Find out what you can do when you have a dental emergency
Accidents can affect anyone, no matter their age and health. They occur suddenly and can be quite scary, stressful, and harmful.
Knowing what to do following an accident, can help you remain cool and calm when in the actual situation. With dental emergencies, being prepared can also increase your chances of saving your teeth and your oral health.
What is a dental emergency?
A dental emergency is defined by a sudden accident or trauma to the mouth (including the teeth, mouth, jaws, and surrounding tissue) which causes pain and damage.
Whilst immense pain is one of the main indicators of a dental emergency, there are instances where dislodged or chipped teeth can cause structural damage with little to no pain. You may be unaware of the damage caused until it is too late! Lack of severe pain in these cases is no reason to put off visiting your dentist since quick treatment could save your tooth.
Dental emergencies often occur through accidents, a sports injury, biting or chewing food that is too hard, etc. Here is a list of injuries or symptoms you may experience if you have suffered trauma to the mouth:
- Painful (sometimes unbearable) toothache
- Loosened, fractured, cracked, or broken teeth
- Knocked-out teeth
- Displaced teeth (forced out of position)
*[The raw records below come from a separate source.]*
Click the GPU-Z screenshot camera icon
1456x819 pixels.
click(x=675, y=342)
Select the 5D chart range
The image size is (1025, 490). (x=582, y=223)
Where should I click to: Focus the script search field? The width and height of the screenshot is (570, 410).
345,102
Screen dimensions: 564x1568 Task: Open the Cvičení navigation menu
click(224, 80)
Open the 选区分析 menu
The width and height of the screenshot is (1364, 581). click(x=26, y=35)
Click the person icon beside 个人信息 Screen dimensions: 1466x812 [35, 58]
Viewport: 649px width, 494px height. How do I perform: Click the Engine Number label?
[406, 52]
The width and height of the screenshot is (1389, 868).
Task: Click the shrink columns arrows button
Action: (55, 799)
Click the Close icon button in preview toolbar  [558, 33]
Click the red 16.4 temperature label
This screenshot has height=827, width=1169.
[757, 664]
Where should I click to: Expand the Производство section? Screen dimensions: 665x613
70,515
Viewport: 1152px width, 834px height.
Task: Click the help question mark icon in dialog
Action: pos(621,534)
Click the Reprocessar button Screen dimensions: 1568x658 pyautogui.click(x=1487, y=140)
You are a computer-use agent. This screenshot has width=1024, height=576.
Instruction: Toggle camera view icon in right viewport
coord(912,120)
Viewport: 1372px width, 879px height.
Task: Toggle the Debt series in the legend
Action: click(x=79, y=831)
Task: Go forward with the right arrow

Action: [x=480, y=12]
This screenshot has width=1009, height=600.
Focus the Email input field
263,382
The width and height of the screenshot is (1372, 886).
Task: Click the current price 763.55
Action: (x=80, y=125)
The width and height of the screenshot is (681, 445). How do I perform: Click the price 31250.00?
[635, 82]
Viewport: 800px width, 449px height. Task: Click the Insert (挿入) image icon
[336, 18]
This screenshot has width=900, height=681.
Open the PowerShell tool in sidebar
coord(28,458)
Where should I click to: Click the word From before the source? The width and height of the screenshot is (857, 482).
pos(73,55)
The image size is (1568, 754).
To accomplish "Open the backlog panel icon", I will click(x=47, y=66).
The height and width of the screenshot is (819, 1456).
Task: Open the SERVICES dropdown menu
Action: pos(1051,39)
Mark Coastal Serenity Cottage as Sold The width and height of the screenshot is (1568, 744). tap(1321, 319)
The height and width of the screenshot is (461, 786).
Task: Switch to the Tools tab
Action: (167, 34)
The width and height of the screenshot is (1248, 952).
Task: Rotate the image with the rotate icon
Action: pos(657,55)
- Lost crowns, dental bridges, or fillings
- Fractured bones in face or an injured jaw
- Cuts to lips, gum, or cheeks
- Infection (or symptoms of one such as fever and dental or facial pain)
- Unexplained swelling of the face or inside the mouth
- Dental pain
- Dental bleeding
What Can You Do?
The most important thing to do when you experience a dental emergency is to remain calm and visit your dentist immediately (or as soon as possible). This visit could make a difference in saving or losing a tooth and could prevent the damage from spreading and alleviate any pain. But what happens when you can’t see your dentist immediately? Here are some things you could for common dental emergencies until you get to your dentist’s office:
- Knocked-out tooth: The ability to restore the tooth depends on how you handle it following the accident. Handling a tooth by its root can cause more damage, so make sure you handle it by the crown instead. Gently rinse to clean it (don’t scrub or use any substances). Keeping the tooth moist is imperative for restoring it so, if possible, place the tooth back in the socket and hold it there to keep it moist.
- Fractured tooth: Broken, chipped, or cracked teeth may not always constitute an emergency but extensive cracks and fractures which involve the enamel and pulp (inner structure of the tooth) will require immediate attention. If left untreated, these fractures can cause further complications and pain. If you experience this, immediately rinse out your mouth with warm water. If you have any swelling, apply an ice pack or cold compress to the area to help reduce it.
- Tissue injuries: This refers to damage caused to the softer areas of your mouth such as the cheeks, lips, or tongue. If one of these areas is affected by a cut, tear, or puncture, you should immediately clean it with some warm water and if possible, place gauze over the wound to stem any bleeding. It is important to get these injuries examined and cleaned to avoid infections.
- Jaw pain: A broken or hurt jaw can be extremely painful. Use an ice pack or cold compress to reduce any swelling and avoid eating any hard foods until you can see your dentist. It is important to see your dentist as soon as possible to help relieve pain and avoid complications.
Whilst dental emergencies can happen to anyone, there are few precautions you can take in your daily life to try and prevent it (or to lessen the damage caused):
- Mouthguards: These are quite useful in protecting your mouth and teeth from injury especially when playing sports or participating in other vigorous activities. They will also help with teeth-grinding at night which can wear down your teeth’s natural enamel making it more susceptible to damage.
- Avoid hard foods: Hard foods and sweets can cause your teeth to crack, break, or become dislodged. Avoiding biting these types of foods can help prevent a dental emergency. You should also avoid using your teeth to open things such as packages and knots as this could also cause damage; use a pair of scissors instead.
Visit your dentist regularly: Plaque, tartar, and food debris can weaken your teeth making them more susceptible to physical damage. At your regular dental visits, your dentist will perform a thorough cleaning which will help keep your teeth clean and strong. Your dentist will also be able to identify and treat any weakened or problematic teeth which could have become vulnerable and caused a dental emergency.